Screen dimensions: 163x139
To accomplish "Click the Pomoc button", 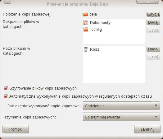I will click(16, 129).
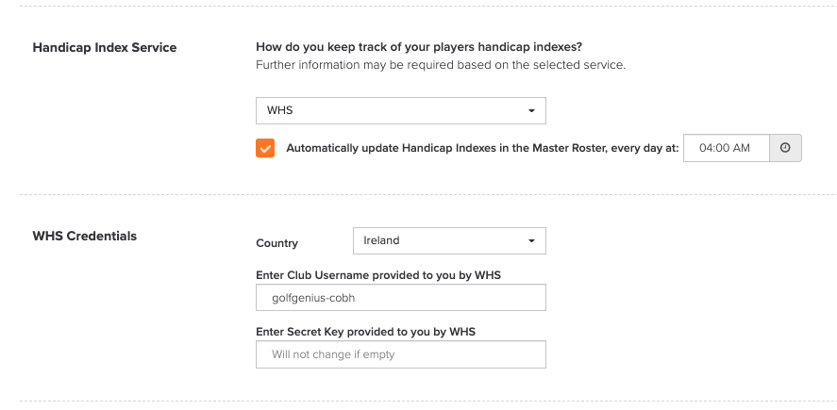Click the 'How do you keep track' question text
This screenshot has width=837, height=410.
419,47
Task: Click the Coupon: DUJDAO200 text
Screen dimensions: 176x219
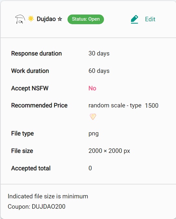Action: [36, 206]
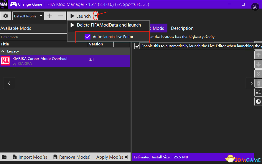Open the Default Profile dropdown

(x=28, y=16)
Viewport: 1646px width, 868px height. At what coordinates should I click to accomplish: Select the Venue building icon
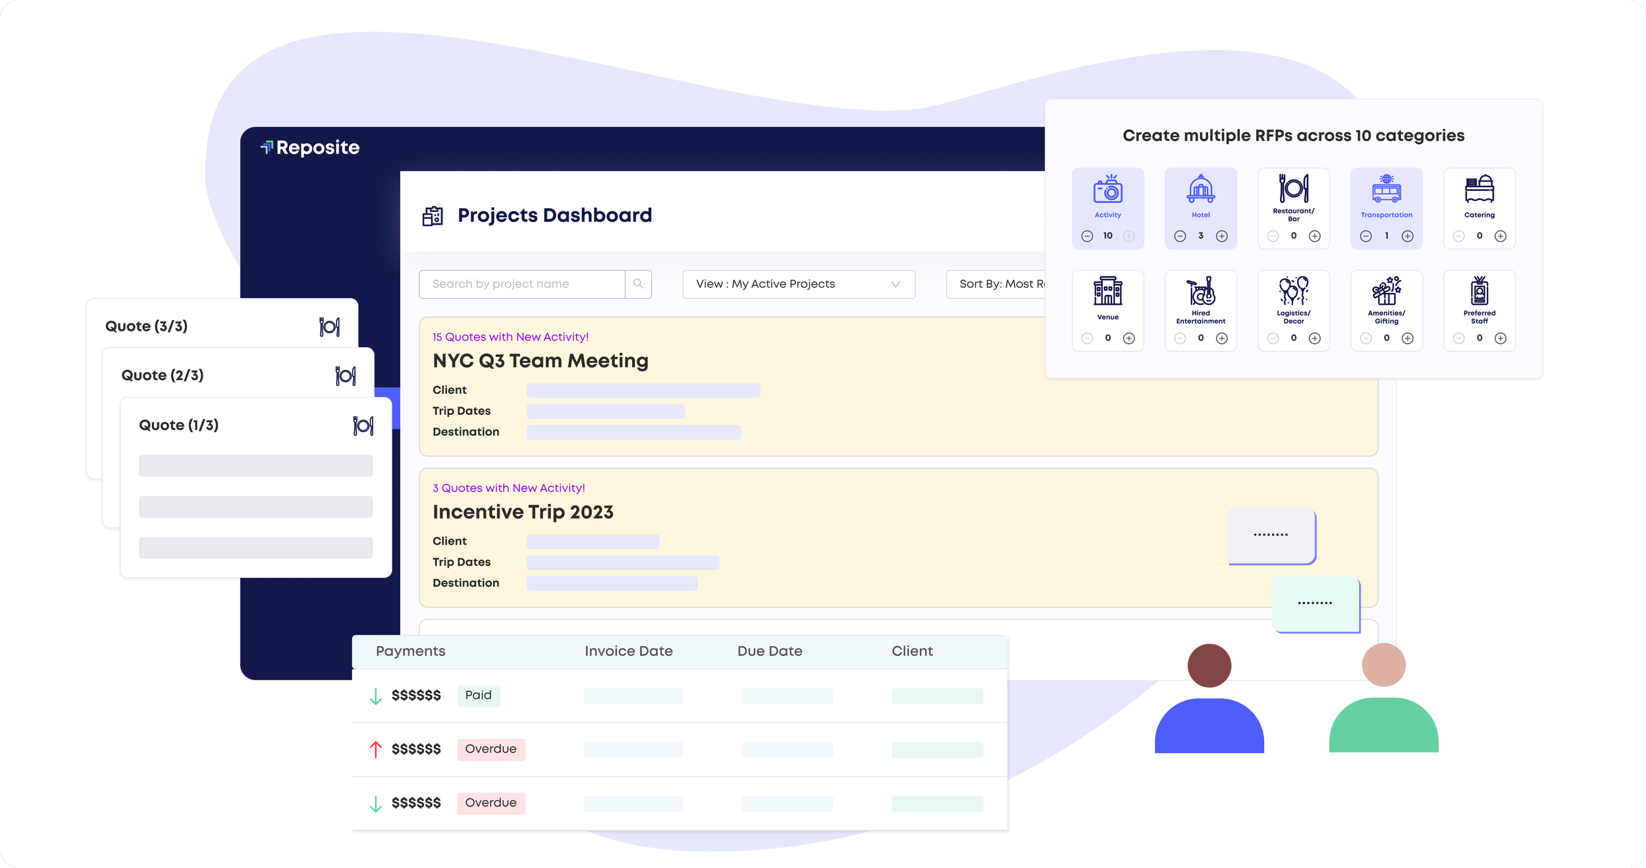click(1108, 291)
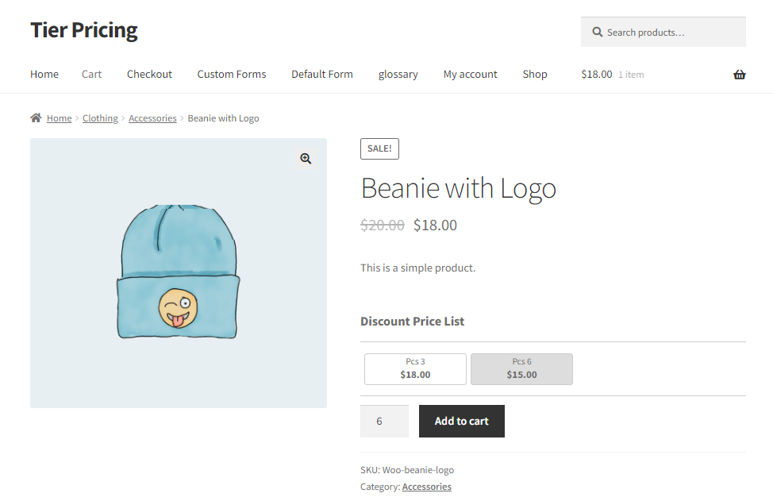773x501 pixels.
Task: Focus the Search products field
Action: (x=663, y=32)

········

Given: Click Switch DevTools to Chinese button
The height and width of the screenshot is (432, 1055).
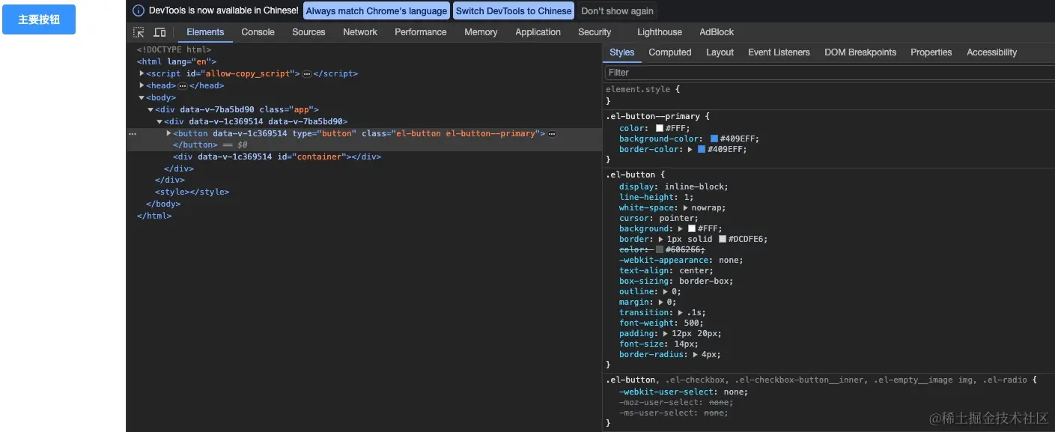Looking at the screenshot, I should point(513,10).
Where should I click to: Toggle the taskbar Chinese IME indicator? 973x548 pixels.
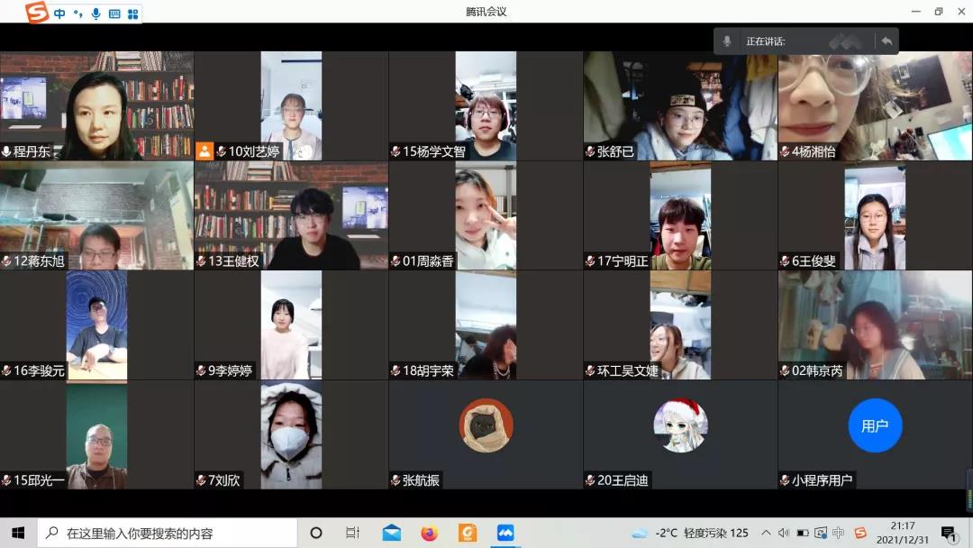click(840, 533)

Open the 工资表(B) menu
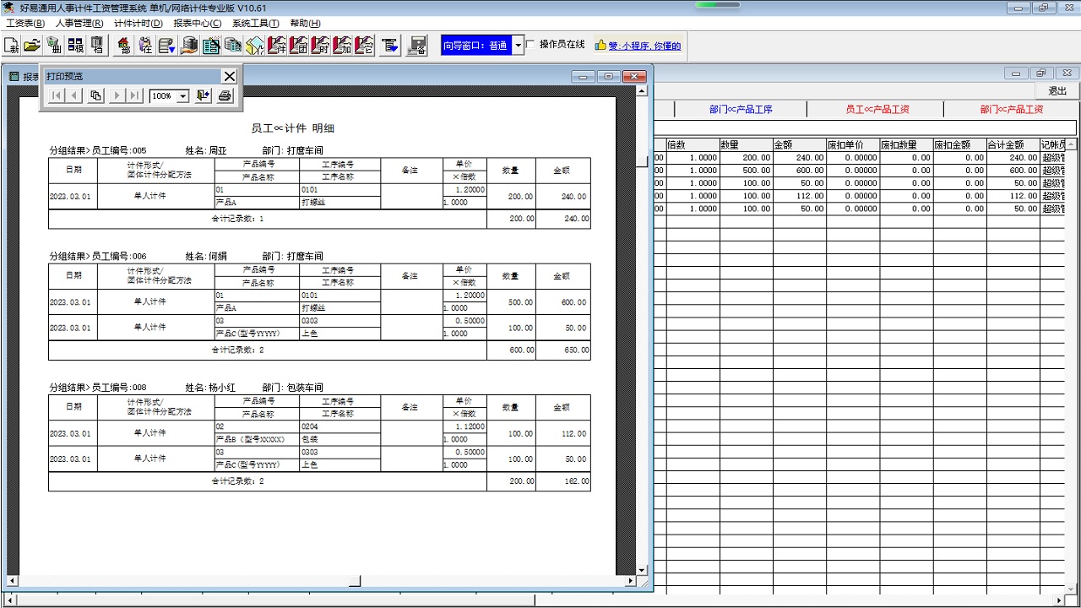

········

### What you will do
In the records above, everything from the line with "Given: Click Switch" down to the line with "Open the 工资表(B) menu" must be duplicated exactly, both lines kept. Leave no pictures in.

### Answer below
Given: Click Switch DevTools to Chinese button
The height and width of the screenshot is (432, 1055).
Looking at the screenshot, I should point(513,10).
Where should I click to: Toggle the taskbar Chinese IME indicator? 973x548 pixels.
click(840, 533)

Open the 工资表(B) menu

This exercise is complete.